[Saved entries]

══════

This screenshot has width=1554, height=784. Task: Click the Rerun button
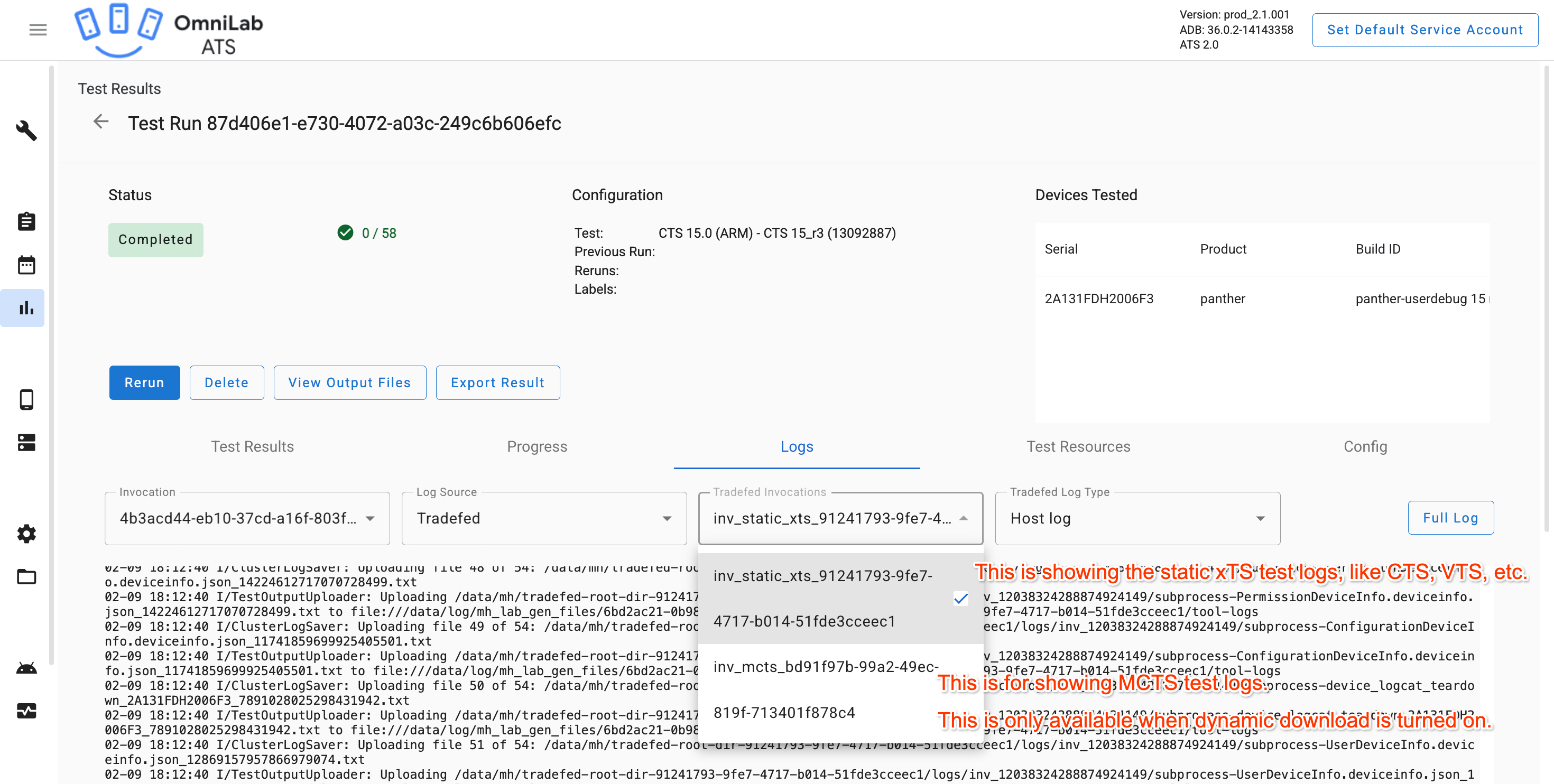point(144,382)
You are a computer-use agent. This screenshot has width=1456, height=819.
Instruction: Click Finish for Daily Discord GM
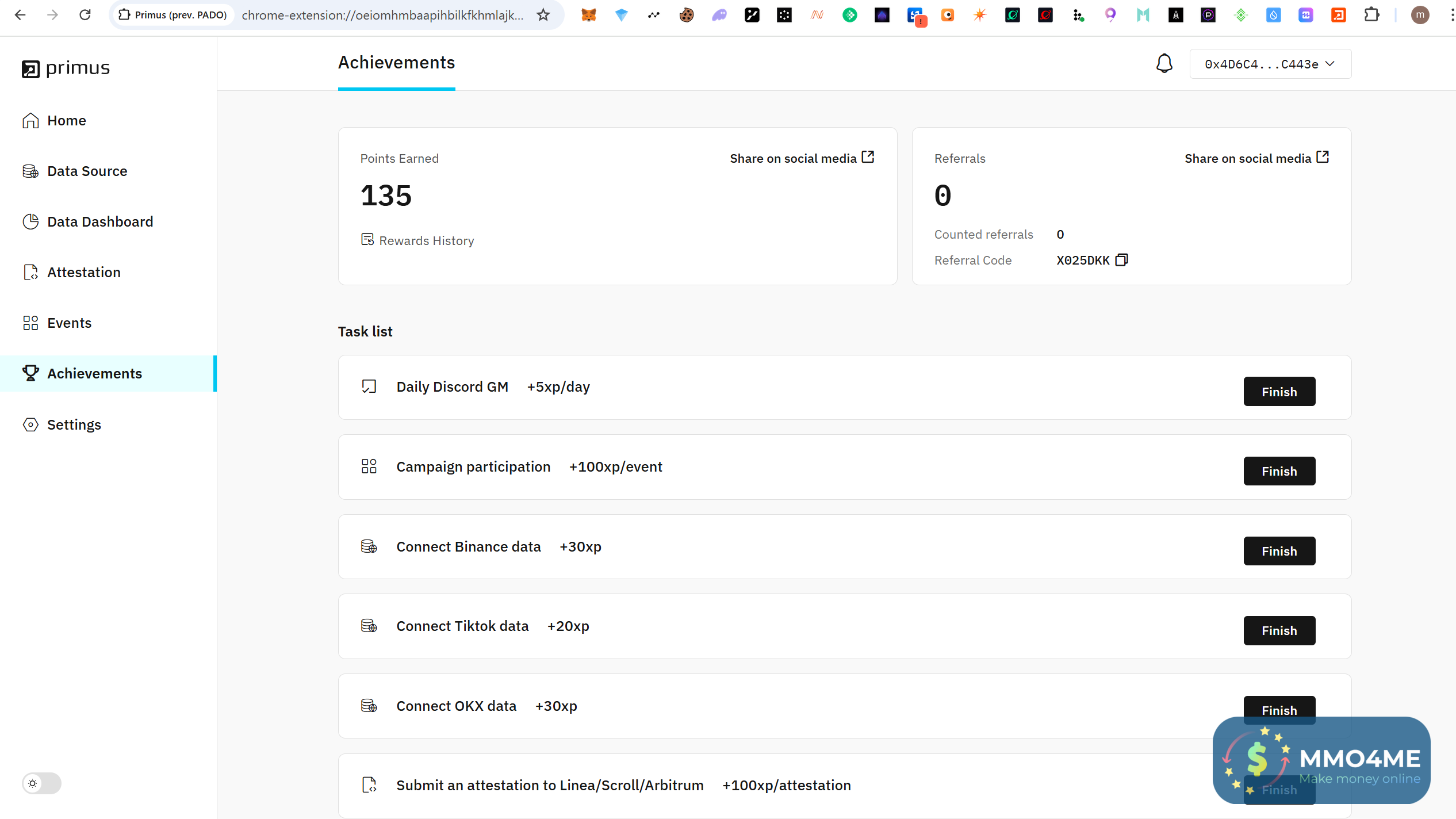pyautogui.click(x=1279, y=392)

══════

--- Action item ---
Give back, word for word, the lines from the line that contains "You are a computer-use" through the last line of the records, with no pictures and nothing else.

--- Reply to the exercise ---
You are a computer-use agent. This screenshot has width=1456, height=819.
Instruction: Click Finish for Daily Discord GM
pyautogui.click(x=1279, y=392)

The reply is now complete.